Instructions for the task: An exact transcription of the lines below, from the first through the one containing "Task: Maximize the", is the only output wanted.

Provided data:

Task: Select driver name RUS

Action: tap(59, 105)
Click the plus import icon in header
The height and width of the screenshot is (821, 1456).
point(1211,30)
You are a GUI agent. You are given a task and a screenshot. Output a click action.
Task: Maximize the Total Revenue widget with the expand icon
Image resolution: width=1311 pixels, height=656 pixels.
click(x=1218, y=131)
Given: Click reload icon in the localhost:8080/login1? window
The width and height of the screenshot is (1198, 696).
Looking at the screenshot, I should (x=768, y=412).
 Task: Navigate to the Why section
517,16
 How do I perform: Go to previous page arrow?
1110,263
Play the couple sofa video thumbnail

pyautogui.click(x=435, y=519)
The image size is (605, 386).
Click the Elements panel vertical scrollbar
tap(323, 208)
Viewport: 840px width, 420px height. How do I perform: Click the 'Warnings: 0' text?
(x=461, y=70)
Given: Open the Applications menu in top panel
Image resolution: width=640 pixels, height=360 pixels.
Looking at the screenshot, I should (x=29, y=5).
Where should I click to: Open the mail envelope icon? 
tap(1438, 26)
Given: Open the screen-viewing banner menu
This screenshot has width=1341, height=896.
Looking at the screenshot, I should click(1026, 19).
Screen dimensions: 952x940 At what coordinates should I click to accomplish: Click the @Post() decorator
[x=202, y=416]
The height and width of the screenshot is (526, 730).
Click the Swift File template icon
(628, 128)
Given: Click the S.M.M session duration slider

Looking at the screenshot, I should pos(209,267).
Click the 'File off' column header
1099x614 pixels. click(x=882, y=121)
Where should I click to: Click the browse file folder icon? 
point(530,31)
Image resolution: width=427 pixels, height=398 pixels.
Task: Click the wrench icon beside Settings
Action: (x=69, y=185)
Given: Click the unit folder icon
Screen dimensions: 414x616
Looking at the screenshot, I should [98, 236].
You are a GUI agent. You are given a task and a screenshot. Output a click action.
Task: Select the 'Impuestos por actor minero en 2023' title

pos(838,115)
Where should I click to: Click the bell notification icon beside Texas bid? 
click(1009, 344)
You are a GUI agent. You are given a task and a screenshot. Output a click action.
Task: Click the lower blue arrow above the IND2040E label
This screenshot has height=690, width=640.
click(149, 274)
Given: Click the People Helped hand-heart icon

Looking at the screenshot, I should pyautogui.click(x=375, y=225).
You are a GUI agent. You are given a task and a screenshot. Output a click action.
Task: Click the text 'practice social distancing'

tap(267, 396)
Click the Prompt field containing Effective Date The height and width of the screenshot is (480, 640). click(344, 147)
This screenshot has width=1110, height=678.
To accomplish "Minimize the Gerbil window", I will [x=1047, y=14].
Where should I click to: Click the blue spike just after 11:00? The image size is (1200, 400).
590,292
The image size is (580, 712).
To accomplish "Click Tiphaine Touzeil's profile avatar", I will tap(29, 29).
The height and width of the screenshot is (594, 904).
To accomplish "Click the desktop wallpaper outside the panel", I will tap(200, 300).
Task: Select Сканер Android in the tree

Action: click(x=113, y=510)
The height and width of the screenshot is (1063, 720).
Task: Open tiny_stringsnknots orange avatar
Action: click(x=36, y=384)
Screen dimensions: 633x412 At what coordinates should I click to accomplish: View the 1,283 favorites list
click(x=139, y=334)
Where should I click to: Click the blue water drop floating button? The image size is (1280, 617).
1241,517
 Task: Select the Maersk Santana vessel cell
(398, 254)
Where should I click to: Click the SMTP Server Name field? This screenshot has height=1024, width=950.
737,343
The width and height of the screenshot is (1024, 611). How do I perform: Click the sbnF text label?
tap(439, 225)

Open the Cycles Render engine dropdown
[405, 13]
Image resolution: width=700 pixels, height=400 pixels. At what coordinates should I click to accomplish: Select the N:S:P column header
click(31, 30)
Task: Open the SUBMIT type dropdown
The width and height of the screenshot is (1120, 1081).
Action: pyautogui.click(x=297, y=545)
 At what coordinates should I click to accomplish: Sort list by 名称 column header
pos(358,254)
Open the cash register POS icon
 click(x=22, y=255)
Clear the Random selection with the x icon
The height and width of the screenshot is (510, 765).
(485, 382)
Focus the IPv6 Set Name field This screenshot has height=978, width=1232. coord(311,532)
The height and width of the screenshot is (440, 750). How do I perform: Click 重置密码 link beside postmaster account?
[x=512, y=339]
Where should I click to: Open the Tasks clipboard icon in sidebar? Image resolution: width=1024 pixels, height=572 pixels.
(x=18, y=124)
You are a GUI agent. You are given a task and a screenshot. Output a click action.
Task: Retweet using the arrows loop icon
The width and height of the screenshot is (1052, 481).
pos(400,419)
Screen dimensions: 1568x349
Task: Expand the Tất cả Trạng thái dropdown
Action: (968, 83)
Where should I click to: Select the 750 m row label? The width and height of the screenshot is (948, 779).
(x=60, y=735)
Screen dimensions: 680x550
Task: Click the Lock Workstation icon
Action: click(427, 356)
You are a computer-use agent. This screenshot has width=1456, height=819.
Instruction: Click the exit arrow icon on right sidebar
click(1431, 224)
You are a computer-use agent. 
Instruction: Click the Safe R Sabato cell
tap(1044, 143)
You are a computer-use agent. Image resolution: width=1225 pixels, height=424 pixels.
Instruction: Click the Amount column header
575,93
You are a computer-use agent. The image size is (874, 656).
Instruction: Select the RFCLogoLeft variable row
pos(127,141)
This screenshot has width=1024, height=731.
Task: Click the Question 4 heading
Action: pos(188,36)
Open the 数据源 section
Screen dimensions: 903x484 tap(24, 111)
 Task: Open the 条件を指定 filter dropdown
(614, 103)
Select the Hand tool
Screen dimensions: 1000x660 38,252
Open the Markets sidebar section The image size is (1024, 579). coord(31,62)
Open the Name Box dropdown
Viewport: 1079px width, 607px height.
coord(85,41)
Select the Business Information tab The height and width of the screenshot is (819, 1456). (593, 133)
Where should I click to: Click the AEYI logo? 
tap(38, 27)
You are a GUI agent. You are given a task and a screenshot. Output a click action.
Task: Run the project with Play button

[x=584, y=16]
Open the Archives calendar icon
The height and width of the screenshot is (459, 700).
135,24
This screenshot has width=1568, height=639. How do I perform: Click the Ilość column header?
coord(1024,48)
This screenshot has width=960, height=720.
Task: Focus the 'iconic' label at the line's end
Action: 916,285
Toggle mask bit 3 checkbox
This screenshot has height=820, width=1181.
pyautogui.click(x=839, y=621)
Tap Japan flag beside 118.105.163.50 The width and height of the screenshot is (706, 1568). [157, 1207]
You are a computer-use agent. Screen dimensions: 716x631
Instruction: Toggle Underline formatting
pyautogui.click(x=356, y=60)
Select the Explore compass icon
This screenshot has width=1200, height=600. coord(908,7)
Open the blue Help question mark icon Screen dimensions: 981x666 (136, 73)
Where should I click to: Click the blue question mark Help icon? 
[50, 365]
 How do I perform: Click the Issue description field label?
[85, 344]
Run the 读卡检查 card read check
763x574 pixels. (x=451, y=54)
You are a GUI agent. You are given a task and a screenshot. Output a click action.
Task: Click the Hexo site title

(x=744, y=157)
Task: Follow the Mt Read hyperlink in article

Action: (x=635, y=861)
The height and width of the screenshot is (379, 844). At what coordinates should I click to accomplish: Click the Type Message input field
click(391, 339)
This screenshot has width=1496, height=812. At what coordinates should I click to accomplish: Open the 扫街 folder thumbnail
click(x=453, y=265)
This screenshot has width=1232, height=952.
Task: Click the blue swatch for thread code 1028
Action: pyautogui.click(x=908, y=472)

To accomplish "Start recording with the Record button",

Response area:
Task: Select driver name RUS

Action: tap(59, 105)
Click the plus import icon in header
The height and width of the screenshot is (821, 1456).
point(1211,30)
You are a GUI agent. You are given a task and a screenshot. Output a click action.
Task: Maximize the Total Revenue widget with the expand icon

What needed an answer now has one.